# Quiz - Which faction are you?



## happypenguin (Nov 11, 2013)

A while ago I read this really good book called Divergent. In the book once you're 16 you have to choose a faction, or group, to live with for the rest of your life.


The factions are Amity, Abnegation, Erudite, Candor and Dauntless. Each believe in a certain virtue above all else. They are divided up based on what they think the problem with the world is that causes war. 

Amity believes in peacefulness, and that aggression and fighting caused the world's problems

Abnegation believes in selflessness, and that selfishness caused the world's problems

Erudite believes in knowledge, and that ignorance caused the world's problems

Candor believes in honesty, and that lying and not telling the truth caused all the world's problems

Dauntless believes in bravery and that cowardice caused all the world's problems


Here is a link to the quiz to find out what faction you belong in:

Divergent- Faction QuizQuiz | Quotev

If you get Divergent, a combination of factions, then just choose the result that was second most like you.


----------



## RandomNote (Apr 10, 2013)

Erudite​You enjoy learning new things, and always try to understand how things work. You seem to always make decisions based on your knowledge over your gut feeling and emotion. You beleive that the world would be a better place if everyone were well educated. Other people see you as sometimes condescending and complex but also very very intelligent and insighful. 

i got this one.​


----------



## athenian200 (Oct 13, 2008)

You got Abnegnation! You don't like to draw attention to yourself and you are more concerned about other peoples joy than your own. You find joy when helping others, and making peace. 

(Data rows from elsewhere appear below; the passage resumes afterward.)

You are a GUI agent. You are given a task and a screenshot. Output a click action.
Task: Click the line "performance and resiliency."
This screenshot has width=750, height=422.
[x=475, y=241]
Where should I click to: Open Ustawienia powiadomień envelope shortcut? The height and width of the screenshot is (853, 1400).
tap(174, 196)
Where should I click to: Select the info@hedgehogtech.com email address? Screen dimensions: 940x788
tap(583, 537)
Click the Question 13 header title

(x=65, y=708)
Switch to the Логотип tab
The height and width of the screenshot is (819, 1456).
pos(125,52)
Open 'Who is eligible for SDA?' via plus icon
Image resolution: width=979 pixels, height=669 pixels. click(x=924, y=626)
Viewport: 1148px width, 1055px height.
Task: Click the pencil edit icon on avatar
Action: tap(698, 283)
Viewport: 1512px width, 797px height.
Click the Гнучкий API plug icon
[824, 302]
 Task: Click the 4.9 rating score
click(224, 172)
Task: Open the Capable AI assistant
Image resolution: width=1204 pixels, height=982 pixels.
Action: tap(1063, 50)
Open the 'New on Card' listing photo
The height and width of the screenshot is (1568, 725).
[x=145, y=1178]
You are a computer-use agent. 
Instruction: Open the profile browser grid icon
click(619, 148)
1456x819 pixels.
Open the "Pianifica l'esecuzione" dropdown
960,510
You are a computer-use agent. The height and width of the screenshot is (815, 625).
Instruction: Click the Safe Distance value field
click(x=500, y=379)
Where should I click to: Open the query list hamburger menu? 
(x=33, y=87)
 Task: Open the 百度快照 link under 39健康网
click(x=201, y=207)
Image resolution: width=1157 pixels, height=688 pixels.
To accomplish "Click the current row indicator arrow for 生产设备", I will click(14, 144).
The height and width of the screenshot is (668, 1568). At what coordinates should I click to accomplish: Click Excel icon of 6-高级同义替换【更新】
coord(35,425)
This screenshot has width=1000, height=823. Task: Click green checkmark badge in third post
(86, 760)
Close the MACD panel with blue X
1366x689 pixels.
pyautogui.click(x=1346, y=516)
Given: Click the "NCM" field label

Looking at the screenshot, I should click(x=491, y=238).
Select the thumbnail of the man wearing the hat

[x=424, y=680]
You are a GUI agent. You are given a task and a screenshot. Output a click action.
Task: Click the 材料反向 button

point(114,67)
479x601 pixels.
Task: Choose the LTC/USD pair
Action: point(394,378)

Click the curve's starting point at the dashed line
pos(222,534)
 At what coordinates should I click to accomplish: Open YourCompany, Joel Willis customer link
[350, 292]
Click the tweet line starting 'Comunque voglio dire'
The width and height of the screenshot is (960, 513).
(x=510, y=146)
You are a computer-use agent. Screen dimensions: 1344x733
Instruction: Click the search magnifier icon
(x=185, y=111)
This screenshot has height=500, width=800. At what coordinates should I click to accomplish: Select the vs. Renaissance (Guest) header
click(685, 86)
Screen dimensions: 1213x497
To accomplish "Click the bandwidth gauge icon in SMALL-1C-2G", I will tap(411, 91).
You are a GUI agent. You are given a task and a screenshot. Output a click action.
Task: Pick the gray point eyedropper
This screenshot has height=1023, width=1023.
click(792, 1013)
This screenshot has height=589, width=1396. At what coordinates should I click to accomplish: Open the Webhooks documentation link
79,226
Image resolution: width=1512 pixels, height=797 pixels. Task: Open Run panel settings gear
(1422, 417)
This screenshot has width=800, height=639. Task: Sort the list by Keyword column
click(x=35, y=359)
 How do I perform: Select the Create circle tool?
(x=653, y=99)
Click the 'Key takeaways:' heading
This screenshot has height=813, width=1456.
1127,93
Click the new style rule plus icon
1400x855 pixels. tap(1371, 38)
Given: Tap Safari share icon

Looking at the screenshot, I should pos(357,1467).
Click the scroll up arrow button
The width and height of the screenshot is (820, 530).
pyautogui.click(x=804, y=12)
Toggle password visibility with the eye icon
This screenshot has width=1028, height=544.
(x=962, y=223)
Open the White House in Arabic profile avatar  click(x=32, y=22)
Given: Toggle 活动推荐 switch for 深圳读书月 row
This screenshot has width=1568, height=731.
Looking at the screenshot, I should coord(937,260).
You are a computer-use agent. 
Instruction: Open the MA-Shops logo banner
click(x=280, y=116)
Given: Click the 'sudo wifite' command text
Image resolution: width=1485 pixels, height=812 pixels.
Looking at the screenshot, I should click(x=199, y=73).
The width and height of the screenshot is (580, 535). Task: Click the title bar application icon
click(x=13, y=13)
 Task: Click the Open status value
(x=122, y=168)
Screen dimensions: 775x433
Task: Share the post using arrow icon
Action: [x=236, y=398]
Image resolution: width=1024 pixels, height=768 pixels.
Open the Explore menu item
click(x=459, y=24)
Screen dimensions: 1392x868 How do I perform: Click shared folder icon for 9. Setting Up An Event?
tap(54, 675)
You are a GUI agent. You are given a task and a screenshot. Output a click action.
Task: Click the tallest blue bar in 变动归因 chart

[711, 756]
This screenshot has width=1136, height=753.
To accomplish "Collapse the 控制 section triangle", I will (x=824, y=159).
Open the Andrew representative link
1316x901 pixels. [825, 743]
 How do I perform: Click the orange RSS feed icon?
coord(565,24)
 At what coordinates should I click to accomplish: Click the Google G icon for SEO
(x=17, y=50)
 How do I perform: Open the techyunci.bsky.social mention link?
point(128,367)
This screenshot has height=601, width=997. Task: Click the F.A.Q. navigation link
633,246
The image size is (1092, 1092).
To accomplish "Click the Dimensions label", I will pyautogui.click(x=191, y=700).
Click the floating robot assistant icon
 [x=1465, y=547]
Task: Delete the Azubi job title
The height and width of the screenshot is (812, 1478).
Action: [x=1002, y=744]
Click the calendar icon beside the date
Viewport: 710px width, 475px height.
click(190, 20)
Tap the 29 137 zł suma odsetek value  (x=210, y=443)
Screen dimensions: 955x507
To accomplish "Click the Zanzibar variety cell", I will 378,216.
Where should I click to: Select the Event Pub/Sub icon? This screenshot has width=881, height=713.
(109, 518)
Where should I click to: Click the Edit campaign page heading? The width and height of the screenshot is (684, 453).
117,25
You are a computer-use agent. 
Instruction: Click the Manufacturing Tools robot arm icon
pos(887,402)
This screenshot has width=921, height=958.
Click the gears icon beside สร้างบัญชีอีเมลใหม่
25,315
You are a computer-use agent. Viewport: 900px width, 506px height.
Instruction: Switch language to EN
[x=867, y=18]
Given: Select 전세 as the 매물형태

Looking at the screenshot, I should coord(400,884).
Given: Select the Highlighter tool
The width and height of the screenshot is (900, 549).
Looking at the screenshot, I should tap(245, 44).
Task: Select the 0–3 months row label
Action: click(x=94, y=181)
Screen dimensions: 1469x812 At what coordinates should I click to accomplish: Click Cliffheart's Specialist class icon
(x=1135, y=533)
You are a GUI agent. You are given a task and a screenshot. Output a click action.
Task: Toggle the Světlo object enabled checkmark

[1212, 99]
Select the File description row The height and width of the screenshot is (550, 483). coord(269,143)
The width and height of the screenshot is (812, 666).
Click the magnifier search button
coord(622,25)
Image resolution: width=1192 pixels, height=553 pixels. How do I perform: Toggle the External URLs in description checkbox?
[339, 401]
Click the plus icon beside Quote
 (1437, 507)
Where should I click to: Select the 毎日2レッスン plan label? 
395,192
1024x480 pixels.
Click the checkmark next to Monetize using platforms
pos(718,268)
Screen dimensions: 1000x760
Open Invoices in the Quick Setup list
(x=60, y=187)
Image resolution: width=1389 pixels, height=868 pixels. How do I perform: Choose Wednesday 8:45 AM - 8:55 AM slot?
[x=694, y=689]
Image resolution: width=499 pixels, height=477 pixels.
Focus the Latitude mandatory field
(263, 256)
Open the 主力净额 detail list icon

You believe that the world would be a better place if selfishness weren't as popular and that widespead. Other people usually see you as somewhat difficult to get to know but also shy, quiet and kind.


----------



## Curiously (Nov 7, 2011)

Got Erudite as my result. Hence, Erudite - NF.


----------



## piscesfish (Nov 30, 2013)

I always get Erudite! Even when I read the book I knew that one fit best


----------



## Muffian (Jan 28, 2013)

Amity​
You're at peace with people around you, and you all get along well. You love and appreciate music and the arts and it is easy to make you laugh. Others see you as sometimes flaky or indecisive, but also easygoing and very warm.


SJ - Amity​


----------



## Leaf on the Wind (Dec 26, 2013)

Erudite
You enjoy learning new things, and always try to understand how things work. You seem to always make decisions based on your knowledge over your gut feeling and emotion. You believe that the world would be a better place if everyone were well educated. Other people see you as sometimes condescending and complex but also very very intelligent and insightful. 


Well, this is the one that seemed to fit me when I read the descriptions. Also, NT.


----------



## Baby Spidey (Jun 4, 2012)

I got Erudite. Before when I first read the books, I was Dauntless, but back then I didn't have a clear vision of myself. I would enjoy being in Amity, though.

Either way, I find it extremely silly to give the option of being typed as Divergent on this quiz. It defeats the whole purpose of the test, which is to figure out which faction you more likely are to belong to in the book. 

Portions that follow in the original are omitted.